以下、本発明を、例えば刺繍縫製可能なミシンに適用した一実施形態について、図面を参照しながら説明する。図1は、本実施形態に係るミシン1の全体の外観を、正面(ユーザ側)から見た様子を示している。図1において、ミシン1は、左右方向に延びるミシンベッド2と、ミシンベッド2の右端部から上方に延びる脚柱部3と、脚柱部3の上端から左方に延びるアーム部4とを一体的に有して構成されている。アーム部4の先端部が、ミシン頭部5とされている。なお、ミシン1を操作するユーザ側を前方とし、その反対方向を後方とする。
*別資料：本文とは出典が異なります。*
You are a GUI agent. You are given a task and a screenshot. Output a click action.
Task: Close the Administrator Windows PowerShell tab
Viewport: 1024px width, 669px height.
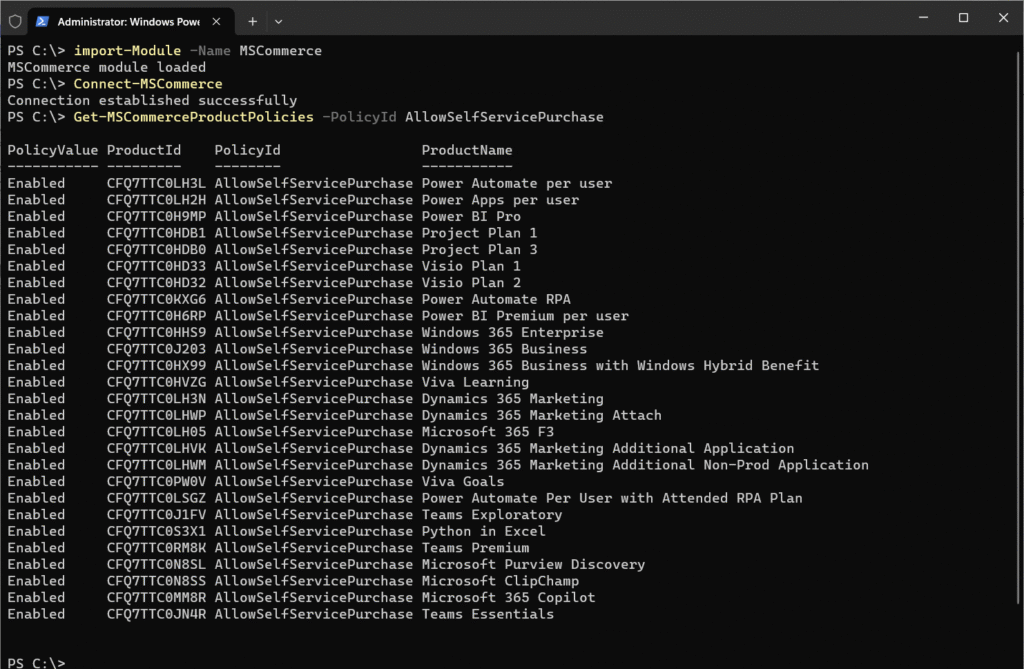tap(217, 20)
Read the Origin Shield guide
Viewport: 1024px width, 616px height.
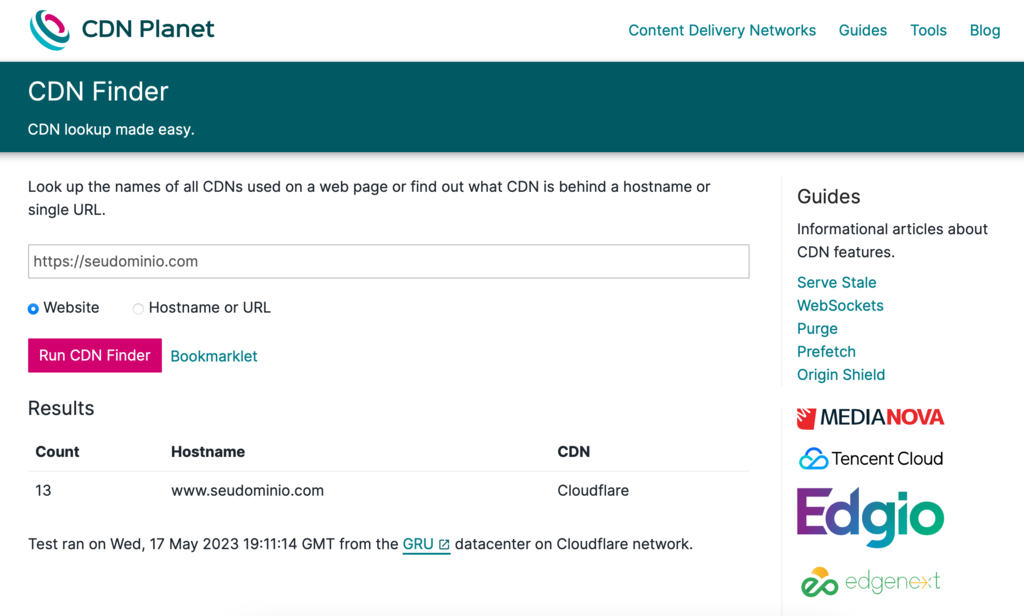pyautogui.click(x=841, y=374)
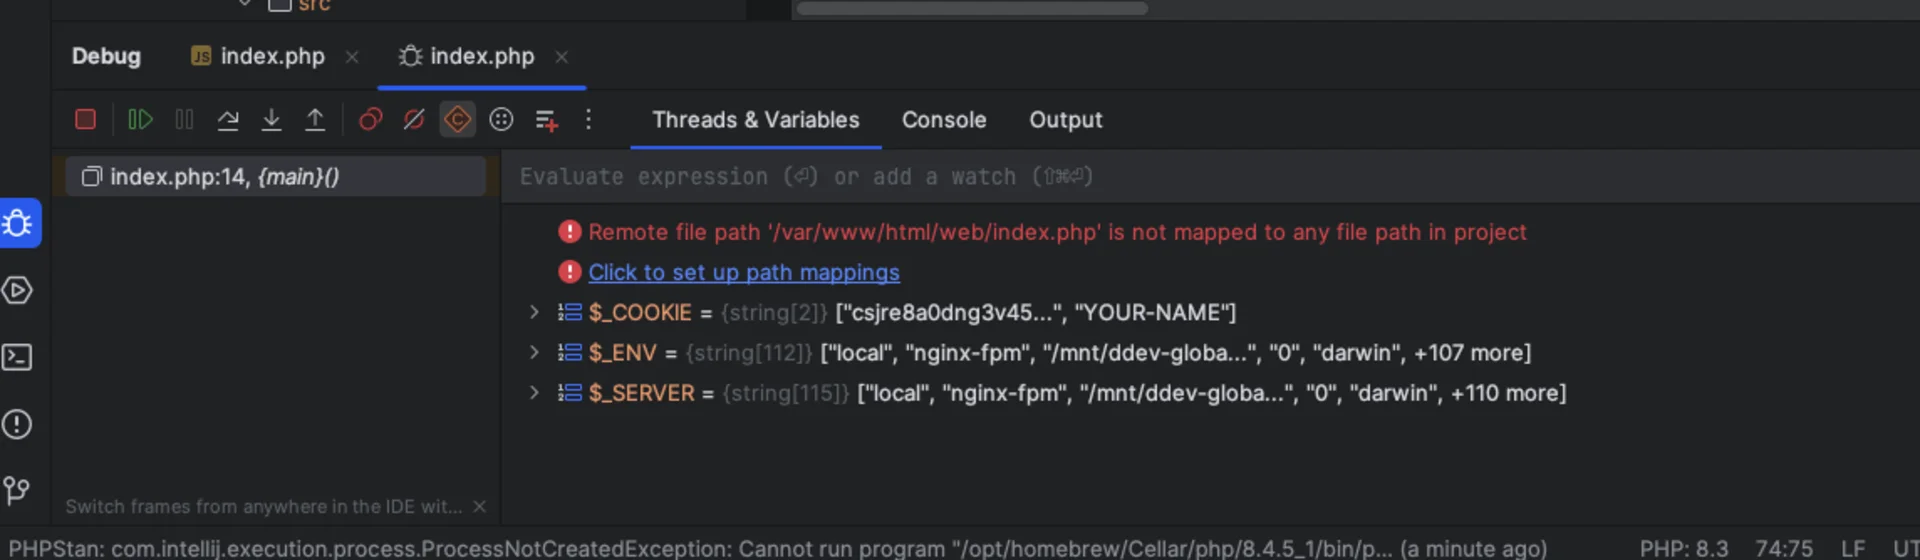Resume program execution
This screenshot has width=1920, height=560.
pyautogui.click(x=140, y=120)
アーム部4の上部には、図示はしないが、上糸T(図8参照)の供給源となる糸駒を収容する糸駒収容部と、糸駒収容部を開閉可能に覆うカバー4aとが設けられている。また、アーム部4の前面側には、複数個のキースイッチ6が設けられている。詳しい説明は省略するが、キースイッチ6には、縫製作業の起動と停止を指令する起動・停止キー、返し縫いキー、針上下キー、糸切りキー、押え足上下キー、スピード調整つまみ等が含まれている。脚柱部3の前面には、大型で縦長形状をなしフルカラー表示が可能な液晶ディスプレイ7が設けられている。液晶ディスプレイ7の表面には、タッチパネル8(図3参照)が設けられている。
液晶ディスプレイ7には、図示はしないが、直線縫いやジグザグ縫い等の各種の実用模様を選択する画面、各種の刺繍模様を選択する画面、各種機能を実行させるための機能選択画面、各種のメッセージ等が表示される。タッチパネル8は、透明電極からなる複数のタッチキーを有する。ユーザがタッチキーを押圧操作することで、所望の実用模様又は刺繍模様の選択、各種機能の実行の指示、又は後述する糸通し機構による、縫針の目孔に対する上糸の糸通し動作の実行の指示が可能である。
アーム部4内には、ミシンモータ9(図3にのみ図示)により回転駆動される図示しない主軸が設けられている。そして、図1、図2に示すように、ミシン頭部5には、針棒10が設けられている。針棒10の下端部には、縫針11が着脱可能に装着されている。図4(b)に示すように、針棒10は、針棒台13に設けられた上下2箇所の支持部13aにより、上下動可能に支持されている。針棒台13は、取付板12に固定されている。取付板12は、図示しないミシン機枠に固定されている。図4に示すように、針棒10には、上下2箇所の支持部13aの中間部において、針棒抱き14が固定されている。針棒抱き14は、図示しない針棒駆動機構に連結されている。針棒駆動機構は、主軸の回転により駆動される。
主軸の回転により針棒駆動機構が駆動されると、針棒抱き14を介して針棒10が所定のストロークで上下駆動される。ここで、縫製動作(ミシンモータ9)の停止時には、針棒10は、図1に示す所定の上昇位置(針上位置)に停止される。また、図4(b)に示すように、前記針棒抱き14のやや上方には、位置決め部材16が針棒10に固定されている。位置決め部材16には、後方に突出する突出片16aが形成されている。また、図2に示すように、針棒10の下端部には、針棒糸案内17が設けられている。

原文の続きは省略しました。